16. İzmir 8. Ağır Ceza
Mahkemesinin 5/10/2012 tarihli ve E.2011/61, K.2012/256 sayılı kararı ile başvuruculardan
Abdulvahap Aydemir hakkındaki “terör örgütünün
propagandasını yapma” suçundan açılan davayla ilgili hüküm kurulmamış;
başvurucular hakkındaki “kasten genel güvenliği tehlikeye sokma” suçu “etkin
direnme” suçu kapsamında görülerek bu suçtan ayrıca ceza verilmemiş, diğer
suçlardan ise başvurucuların mahkûmiyetlerine karar verilmiştir.
17. Gerekçeli kararın ilgili
kısmı şöyledir:
“…
02. 11.2010 günü
saat: 18.00 ile 19.00 sularında Menemen ilçesi Asarlık beldesi Gölcük Mahallesi
406 Sokak yan kısmında bulunan ve belediye tarafından yeni açılmış olan park
içerisinde, çoğunluğu çocuk ve gençlerin oluşturduğu yaklaşık 30 kişilik gurup
toplanmıştır.
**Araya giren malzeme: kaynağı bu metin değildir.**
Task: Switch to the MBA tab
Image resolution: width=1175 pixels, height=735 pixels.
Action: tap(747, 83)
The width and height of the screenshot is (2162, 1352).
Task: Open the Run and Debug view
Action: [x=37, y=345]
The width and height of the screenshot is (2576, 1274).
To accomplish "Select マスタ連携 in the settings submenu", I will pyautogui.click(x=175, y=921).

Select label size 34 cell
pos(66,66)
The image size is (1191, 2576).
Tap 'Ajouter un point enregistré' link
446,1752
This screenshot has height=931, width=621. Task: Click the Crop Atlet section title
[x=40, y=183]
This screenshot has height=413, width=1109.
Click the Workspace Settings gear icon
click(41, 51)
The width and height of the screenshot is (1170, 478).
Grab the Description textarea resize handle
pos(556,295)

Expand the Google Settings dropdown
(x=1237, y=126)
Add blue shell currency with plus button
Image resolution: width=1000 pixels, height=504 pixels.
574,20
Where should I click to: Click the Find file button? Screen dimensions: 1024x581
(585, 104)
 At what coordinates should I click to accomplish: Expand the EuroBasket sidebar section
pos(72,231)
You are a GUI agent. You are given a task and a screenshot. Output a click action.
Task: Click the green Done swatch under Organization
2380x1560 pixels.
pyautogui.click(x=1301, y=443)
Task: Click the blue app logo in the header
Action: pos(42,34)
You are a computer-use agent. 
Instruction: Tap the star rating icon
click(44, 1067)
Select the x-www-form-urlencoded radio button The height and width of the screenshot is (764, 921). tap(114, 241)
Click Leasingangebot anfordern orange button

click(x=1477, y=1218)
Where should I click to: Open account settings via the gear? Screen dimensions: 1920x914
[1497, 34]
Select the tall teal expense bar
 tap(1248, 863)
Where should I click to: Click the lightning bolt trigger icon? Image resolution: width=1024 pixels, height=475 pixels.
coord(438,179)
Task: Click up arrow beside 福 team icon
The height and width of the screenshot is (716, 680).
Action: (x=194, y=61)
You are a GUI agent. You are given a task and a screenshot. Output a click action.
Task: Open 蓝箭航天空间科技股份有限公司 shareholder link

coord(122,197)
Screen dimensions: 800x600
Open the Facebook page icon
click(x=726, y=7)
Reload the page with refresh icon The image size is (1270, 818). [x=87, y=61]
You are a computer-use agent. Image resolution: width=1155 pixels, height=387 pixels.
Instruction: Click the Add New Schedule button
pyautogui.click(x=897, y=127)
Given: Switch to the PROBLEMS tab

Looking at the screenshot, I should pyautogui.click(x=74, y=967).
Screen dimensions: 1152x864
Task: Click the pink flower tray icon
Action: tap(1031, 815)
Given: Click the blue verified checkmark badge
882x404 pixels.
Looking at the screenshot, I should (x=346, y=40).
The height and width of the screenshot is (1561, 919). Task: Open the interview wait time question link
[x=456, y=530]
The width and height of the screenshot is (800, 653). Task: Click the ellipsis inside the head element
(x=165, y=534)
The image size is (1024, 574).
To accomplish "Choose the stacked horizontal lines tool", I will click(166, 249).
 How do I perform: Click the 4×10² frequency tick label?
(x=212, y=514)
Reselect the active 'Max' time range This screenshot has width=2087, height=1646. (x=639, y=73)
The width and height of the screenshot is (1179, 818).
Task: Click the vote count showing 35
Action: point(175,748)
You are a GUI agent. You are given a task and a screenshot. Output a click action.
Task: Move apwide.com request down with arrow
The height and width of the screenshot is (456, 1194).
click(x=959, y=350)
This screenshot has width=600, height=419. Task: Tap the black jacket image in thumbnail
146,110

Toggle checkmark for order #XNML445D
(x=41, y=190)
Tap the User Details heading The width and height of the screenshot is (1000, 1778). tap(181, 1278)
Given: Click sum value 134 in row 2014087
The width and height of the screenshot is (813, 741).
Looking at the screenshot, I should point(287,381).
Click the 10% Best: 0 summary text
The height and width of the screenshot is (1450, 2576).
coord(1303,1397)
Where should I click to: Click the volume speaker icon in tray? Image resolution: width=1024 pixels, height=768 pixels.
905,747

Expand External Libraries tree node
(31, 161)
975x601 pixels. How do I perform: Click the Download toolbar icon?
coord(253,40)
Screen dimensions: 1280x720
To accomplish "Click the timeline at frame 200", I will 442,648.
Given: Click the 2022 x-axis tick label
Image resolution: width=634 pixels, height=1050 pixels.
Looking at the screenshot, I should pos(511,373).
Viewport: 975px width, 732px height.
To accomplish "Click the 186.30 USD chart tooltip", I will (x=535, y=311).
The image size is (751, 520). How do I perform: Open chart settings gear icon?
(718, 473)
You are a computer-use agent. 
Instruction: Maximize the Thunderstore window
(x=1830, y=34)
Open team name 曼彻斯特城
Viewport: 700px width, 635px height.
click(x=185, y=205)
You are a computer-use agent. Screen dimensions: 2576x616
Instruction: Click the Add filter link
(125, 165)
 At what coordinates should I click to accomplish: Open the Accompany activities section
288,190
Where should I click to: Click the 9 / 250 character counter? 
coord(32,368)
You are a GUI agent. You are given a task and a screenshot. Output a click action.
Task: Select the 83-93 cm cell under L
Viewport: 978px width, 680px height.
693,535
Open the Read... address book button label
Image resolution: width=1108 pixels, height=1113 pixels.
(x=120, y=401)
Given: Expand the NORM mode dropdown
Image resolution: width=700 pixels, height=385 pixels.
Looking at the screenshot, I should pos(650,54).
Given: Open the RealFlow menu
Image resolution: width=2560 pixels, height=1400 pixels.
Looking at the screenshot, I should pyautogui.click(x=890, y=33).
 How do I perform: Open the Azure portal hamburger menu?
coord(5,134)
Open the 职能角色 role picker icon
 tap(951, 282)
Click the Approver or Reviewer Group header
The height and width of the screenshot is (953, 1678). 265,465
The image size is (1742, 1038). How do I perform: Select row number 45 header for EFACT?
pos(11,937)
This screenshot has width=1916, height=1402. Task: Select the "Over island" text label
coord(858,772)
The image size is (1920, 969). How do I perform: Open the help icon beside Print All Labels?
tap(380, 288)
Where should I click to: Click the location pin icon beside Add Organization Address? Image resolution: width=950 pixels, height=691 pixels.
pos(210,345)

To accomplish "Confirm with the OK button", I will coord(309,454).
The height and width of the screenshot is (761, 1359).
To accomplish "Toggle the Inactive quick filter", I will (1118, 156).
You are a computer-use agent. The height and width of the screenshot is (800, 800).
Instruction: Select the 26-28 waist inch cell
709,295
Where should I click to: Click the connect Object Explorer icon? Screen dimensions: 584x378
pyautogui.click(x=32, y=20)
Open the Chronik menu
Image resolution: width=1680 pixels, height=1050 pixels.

Bölücü terör örgütü lideri Abdullah Öcalan’ı övücü tarzda “biji serok Apo,
selam selam İmralı’ya bin selam, PKK halktır halk
burada, v.b” şekilde slogan atmışlardır. Bu gurup,
daha önceden hazırladıkları molotof kokteyli ve havai
fişekler ellerinde bulunduğu halde Vali Kutlu Aktaş caddesine çıkarak bu
caddeyi takiben Menemen belediyesi Asarlık Şube Müdürlüğü binasına gelmek üzere
hareket edip, bu caddede beklemekte olan Çevik Kuvvet Şube Müdürlüğüne ait
(TOMA) toplumsal olaylara müdahale etme aracına havai fişek ve molotof kokteyllerini ateşlemek suretiyle saldırmışlardır.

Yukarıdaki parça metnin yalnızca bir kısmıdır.